**Text shown**.
[start]
Everyone's got an opinion -- plenty of it critical -- about how the Chrysler Chapter 11 bankruptcy has gone down and is proceeding. And about whether Fiat's resulting takeover of Chrysler can really work.
Most criticism of "the deal" focuses on whether the government, acting as the agent of compromise and haste, outstepped legal and ethical boundaries in abrogating the property rights of Chrysler's secured creditors and later "strong arming" those creditors who rejected a government offer of about one-third the value of their holdings.
Whether the bullying was real or perceived no longer matters. The remaining secured-lender holdouts, their numbers dwindling by the day, announced late last week they are withdrawing their objection of the bankruptcy procedure laid out to allow the sale of Chrysler's assets to a new, reconfigured Chrysler run by Fiat.
The Obama administration and its Auto Industry Task Force deny the thug tactics alleged by the attorney for the band of investors that for a week was a burr under the saddle of an expedited Chrysler trip through bankruptcy court.
Just a day before dropping their legally principled dispute, George Schultze of Schultze Asset Management -- one of the dissident investors -- told the Washington Post that "undue political pressure" from the Obama administration was responsible for several of the group dropping their objection to the bankruptcy's proceedings.
Schultze told the paper, "We are staying in this fight until we get justice," and vowed to raise appeals. At that time the group, which separated itself from the majority of Chrysler secured lenders who accepted the government's reduced payoff for the company's debt, has dwindled in number from 20 to just five. The next day, Stairway Capital Management and Oppenheimer Funds Inc., two of the group's more prominent members, pulled out -- and the uprising-for-justice was over.
Pressure, Pressure Everywhere
As troubling as was the allegation from Tom Lauria, the group's attorney, that Task Force boss Steve Rattner told one dissident investor he would have the White House press corps trash the investment bank's reputation if it didn't play ball (the charge was denied by many supposedly involved), equally disquieting was a report in the Financial Times that large banks "operated to advance the government's agenda" by cajoling the dissident investors to cave.
This angle highlights another complaint of the investor group: that 70 percent of Chrysler's senior secured debt is held by four major banks -- JP Morgan, Citigroup, Morgan Stanley and Goldman Sachs -- that all accepted billions in government Troubled Asset Relief Program bailout loans. And those banks, now deeply indebted to the government, carried the water in pressing for the hasty and possibly unconstitutional dispatch of the Chrysler bankruptcy.
[end]
**Aim 1**. In the Chrysler bankruptcy text, what share of Chrysler's senior secured debt do the four major banks hold?
**Aim 2**. Return everything in the Chrysler bankruptcy text from "Most criticism of" down to "run by Fiat.", copied word for word.
Work from the Chrysler bankruptcy text alone and bring in nothing from outside it.

**Collected material**.
[start]
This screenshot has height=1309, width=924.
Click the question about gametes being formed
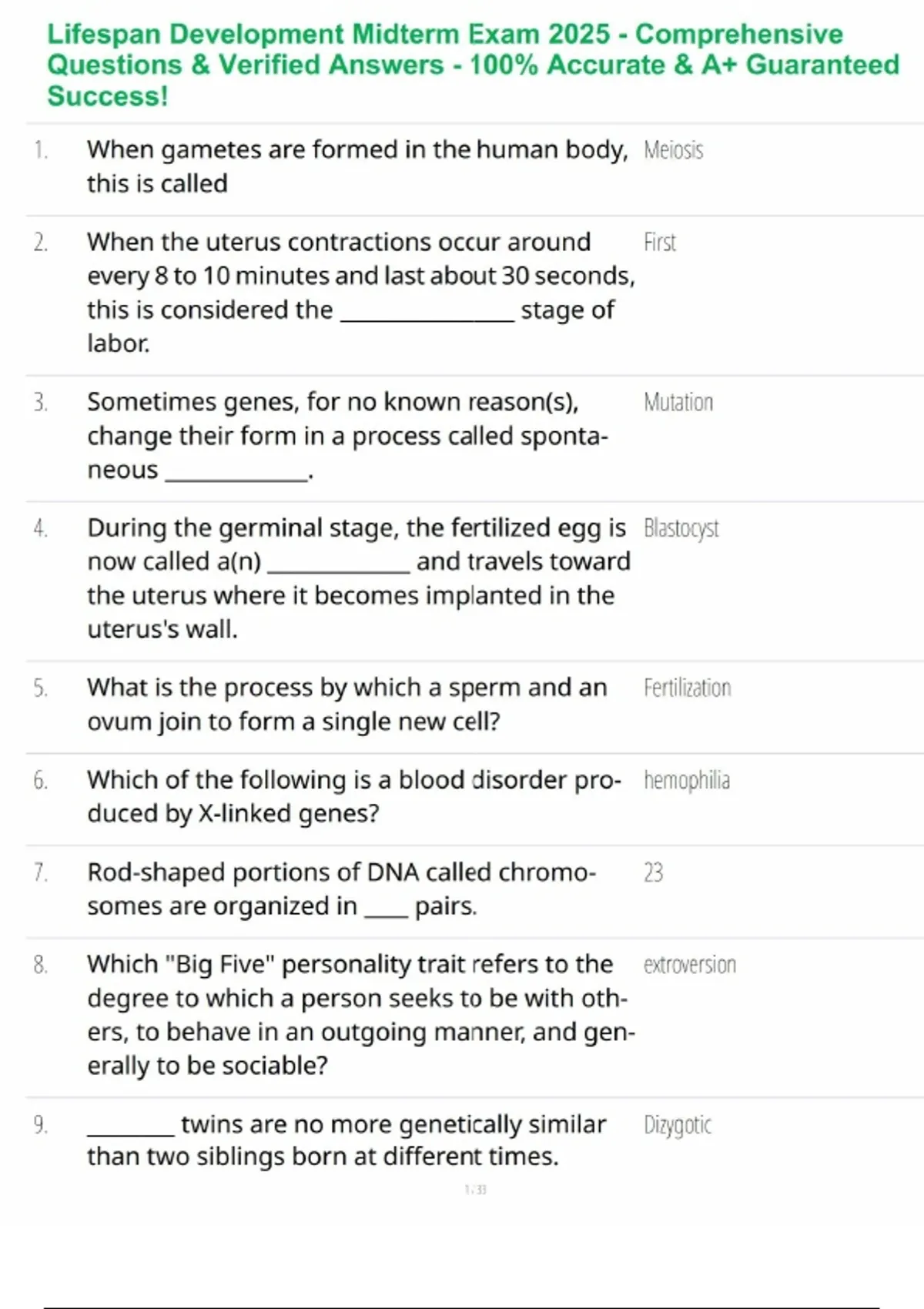357,166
[end]
**Task output 1**. 70 percent

**Task output 2**.
Most criticism of "the deal" focuses on whether the government, acting as the agent of compromise and haste, outstepped legal and ethical boundaries in abrogating the property rights of Chrysler's secured creditors and later "strong arming" those creditors who rejected a government offer of about one-third the value of their holdings.
Whether the bullying was real or perceived no longer matters. The remaining secured-lender holdouts, their numbers dwindling by the day, announced late last week they are withdrawing their objection of the bankruptcy procedure laid out to allow the sale of Chrysler's assets to a new, reconfigured Chrysler run by Fiat.